--- GIVEN DATA Enclosed Below ---
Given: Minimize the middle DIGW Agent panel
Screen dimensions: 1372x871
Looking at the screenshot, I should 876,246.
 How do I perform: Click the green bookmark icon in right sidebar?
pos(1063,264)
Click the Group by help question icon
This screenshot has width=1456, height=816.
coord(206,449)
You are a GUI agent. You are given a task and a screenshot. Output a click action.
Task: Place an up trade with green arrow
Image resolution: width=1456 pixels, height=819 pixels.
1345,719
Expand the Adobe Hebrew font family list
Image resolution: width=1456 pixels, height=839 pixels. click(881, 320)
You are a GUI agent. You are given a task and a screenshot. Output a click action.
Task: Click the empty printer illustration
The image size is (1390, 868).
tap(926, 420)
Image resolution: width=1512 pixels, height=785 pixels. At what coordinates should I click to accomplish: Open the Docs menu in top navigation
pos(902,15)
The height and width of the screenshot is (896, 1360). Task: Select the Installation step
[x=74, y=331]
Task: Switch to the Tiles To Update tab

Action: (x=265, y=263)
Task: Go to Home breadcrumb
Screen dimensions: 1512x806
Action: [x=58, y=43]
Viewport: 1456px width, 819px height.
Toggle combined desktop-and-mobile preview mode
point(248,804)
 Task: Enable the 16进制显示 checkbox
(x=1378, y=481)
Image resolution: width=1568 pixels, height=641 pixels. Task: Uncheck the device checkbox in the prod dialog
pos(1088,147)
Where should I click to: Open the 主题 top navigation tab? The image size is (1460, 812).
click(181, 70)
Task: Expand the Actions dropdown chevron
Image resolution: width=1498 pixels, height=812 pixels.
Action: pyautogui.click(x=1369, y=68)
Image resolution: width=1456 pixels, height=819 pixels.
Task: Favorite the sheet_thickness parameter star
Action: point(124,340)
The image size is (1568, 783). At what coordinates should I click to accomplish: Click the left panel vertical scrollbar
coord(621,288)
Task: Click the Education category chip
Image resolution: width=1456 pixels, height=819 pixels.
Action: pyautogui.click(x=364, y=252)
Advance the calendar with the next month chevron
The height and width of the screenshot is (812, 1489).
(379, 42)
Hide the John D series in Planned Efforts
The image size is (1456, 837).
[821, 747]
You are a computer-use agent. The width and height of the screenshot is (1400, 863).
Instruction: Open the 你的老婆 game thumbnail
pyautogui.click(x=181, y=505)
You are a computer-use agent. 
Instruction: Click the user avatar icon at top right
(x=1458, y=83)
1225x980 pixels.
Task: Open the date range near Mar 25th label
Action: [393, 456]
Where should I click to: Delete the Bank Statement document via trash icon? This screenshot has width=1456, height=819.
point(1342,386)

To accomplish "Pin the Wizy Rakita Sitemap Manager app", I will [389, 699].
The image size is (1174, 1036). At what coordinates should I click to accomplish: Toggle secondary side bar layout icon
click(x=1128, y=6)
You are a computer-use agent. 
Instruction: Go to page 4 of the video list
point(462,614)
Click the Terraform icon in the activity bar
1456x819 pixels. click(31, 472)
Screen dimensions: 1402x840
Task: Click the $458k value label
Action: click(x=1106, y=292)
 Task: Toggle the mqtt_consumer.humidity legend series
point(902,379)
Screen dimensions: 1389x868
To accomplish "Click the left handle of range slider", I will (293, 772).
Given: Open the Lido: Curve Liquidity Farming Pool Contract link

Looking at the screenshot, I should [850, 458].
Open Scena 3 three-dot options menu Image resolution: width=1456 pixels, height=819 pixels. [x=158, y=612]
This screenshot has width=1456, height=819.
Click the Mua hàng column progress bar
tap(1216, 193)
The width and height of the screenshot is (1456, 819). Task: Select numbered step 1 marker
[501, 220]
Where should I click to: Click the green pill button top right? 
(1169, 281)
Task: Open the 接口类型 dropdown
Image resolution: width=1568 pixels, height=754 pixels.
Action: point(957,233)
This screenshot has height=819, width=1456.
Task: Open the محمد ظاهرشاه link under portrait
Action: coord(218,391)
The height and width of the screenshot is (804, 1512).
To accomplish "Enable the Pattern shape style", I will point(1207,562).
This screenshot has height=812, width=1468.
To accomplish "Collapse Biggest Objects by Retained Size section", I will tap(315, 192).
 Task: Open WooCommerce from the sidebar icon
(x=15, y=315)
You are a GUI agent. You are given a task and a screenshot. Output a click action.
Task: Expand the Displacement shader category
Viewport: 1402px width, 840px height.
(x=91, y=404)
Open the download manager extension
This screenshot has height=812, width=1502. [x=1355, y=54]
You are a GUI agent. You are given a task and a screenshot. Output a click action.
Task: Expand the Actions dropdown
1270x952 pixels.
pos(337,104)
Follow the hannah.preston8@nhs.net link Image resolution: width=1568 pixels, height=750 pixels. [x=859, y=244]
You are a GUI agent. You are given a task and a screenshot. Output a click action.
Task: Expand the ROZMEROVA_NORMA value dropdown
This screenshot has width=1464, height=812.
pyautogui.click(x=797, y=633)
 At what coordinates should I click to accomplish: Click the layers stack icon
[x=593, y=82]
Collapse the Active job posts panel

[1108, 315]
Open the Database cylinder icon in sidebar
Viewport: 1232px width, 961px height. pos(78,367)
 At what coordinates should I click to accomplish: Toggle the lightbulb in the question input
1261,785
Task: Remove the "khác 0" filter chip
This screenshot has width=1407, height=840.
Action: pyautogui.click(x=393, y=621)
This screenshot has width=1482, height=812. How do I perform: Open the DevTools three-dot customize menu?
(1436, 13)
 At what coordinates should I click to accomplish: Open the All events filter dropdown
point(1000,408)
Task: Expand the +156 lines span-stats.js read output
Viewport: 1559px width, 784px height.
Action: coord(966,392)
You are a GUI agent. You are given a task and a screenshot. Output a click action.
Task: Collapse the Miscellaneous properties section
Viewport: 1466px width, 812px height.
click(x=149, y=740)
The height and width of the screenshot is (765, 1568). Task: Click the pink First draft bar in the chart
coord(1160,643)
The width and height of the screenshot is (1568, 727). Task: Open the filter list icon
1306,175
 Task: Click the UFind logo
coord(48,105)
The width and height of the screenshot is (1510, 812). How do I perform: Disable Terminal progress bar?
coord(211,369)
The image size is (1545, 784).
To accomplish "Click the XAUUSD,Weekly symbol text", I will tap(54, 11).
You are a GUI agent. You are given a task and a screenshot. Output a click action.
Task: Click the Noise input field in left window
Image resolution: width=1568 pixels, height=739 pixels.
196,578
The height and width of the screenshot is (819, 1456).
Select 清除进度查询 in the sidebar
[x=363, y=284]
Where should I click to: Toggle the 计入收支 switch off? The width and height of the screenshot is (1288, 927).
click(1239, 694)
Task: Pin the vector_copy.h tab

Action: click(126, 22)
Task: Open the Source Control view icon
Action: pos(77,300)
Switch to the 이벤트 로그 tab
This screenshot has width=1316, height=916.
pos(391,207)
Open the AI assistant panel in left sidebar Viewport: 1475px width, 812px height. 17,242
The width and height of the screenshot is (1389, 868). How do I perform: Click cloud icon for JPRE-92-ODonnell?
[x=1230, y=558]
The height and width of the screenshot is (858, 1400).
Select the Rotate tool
--- End of Enclosed GIVEN DATA ---
:: EXERCISE ::
Return word for word the lines above from the line with "The width and height of the screenshot is (1568, 727)." to the line with "Task: Click the Noise", including both and leaving out all others.

:: WRITTEN ANSWER ::
The width and height of the screenshot is (1568, 727). Task: Open the filter list icon
1306,175
 Task: Click the UFind logo
coord(48,105)
The width and height of the screenshot is (1510, 812). How do I perform: Disable Terminal progress bar?
coord(211,369)
The image size is (1545, 784).
To accomplish "Click the XAUUSD,Weekly symbol text", I will tap(54, 11).
You are a GUI agent. You are given a task and a screenshot. Output a click action.
Task: Click the Noise input field in left window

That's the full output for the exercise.